On the morning of November 14th, the cryptocurrency community was abuzz with news that the asset management giant, BlackRock, had reportedly submitted an application to establish a spot ETF (Exchange-Traded Fund) for Ripple’s XRP to Delaware authorities. This application closely resembled BlackRock’s previous efforts to propose spot ETFs for Bitcoin and Ethereum, using similar language, information, and data.
Following this news, the price of XRP surged by 15%. However, BlackRock representatives swiftly denied any involvement and stated that someone had impersonated BlackRock. Consequently, XRP’s price retreated to its initial levels. At the time of writing, XRP was trading around $0.63.
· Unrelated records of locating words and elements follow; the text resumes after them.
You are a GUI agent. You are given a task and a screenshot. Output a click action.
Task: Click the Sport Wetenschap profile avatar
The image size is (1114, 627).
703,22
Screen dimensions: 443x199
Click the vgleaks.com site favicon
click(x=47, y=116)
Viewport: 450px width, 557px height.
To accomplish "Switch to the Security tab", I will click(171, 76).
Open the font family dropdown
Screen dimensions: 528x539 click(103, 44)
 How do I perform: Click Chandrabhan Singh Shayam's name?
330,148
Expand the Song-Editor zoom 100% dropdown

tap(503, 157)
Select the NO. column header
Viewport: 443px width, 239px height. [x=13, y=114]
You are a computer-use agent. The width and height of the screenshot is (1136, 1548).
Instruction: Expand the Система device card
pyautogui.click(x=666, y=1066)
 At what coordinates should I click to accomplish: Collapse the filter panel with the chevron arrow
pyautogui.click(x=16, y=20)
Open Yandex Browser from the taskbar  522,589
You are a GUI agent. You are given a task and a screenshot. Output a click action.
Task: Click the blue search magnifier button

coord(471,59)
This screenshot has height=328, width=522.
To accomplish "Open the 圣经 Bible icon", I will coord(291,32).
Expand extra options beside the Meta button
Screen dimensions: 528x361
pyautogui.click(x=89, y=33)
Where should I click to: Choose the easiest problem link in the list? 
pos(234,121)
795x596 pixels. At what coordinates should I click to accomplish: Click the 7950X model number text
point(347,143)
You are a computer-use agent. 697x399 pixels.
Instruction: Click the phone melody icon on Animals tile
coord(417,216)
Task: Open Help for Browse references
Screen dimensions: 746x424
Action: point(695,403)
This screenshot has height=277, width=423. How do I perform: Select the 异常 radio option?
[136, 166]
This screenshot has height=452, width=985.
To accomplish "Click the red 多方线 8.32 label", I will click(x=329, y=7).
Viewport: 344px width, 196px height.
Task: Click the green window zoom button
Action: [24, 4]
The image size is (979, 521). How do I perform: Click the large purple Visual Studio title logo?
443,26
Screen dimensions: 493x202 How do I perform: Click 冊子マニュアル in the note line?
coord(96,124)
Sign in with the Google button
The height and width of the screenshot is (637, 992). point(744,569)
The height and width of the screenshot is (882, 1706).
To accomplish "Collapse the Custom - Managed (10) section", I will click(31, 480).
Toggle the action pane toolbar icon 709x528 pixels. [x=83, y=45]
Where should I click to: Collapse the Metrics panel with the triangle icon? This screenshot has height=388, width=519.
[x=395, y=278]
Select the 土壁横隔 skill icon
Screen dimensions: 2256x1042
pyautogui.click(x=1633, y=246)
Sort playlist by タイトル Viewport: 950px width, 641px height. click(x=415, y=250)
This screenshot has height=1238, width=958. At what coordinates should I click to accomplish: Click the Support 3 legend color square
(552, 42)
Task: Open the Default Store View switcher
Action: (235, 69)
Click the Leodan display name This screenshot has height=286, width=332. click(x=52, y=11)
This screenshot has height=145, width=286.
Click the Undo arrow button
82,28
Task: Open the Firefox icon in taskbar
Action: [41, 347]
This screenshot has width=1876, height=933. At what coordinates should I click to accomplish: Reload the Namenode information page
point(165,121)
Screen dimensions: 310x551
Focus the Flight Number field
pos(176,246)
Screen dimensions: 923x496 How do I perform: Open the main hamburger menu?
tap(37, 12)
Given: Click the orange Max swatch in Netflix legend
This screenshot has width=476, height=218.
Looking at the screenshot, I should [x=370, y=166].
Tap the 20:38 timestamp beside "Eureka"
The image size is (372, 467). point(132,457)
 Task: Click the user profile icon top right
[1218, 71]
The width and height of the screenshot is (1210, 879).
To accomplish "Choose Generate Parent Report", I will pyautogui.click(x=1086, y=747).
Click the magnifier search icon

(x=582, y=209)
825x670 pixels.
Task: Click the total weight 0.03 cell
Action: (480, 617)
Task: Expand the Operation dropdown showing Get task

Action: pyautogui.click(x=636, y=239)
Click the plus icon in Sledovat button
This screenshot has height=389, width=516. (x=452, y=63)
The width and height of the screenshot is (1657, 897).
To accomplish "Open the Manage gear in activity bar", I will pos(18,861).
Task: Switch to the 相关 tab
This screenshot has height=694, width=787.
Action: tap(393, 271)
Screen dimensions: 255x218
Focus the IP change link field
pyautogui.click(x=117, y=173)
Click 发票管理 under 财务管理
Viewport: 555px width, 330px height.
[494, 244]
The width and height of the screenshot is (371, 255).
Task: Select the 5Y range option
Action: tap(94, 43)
Currently, Delaware authorities in the United States are conducting an investigation into the matter and have forwarded the case to the state’s Department of Justice.
However, a significant question raised by this impersonation incident is how the impostor managed to navigate the rigorous verification and approval process to impersonate BlackRock and submit an XRP ETF registration in Delaware. According to the state’s securities registration agency’s website, those seeking to establish an ETF must go through seven steps, all completed online by submitting documents in PDF format.
Prior to this incident, many investors were already concerned that the approval process by the U.S. Securities and Exchange Commission (SEC) for Bitcoin and Ethereum ETF proposals could face significant obstacles.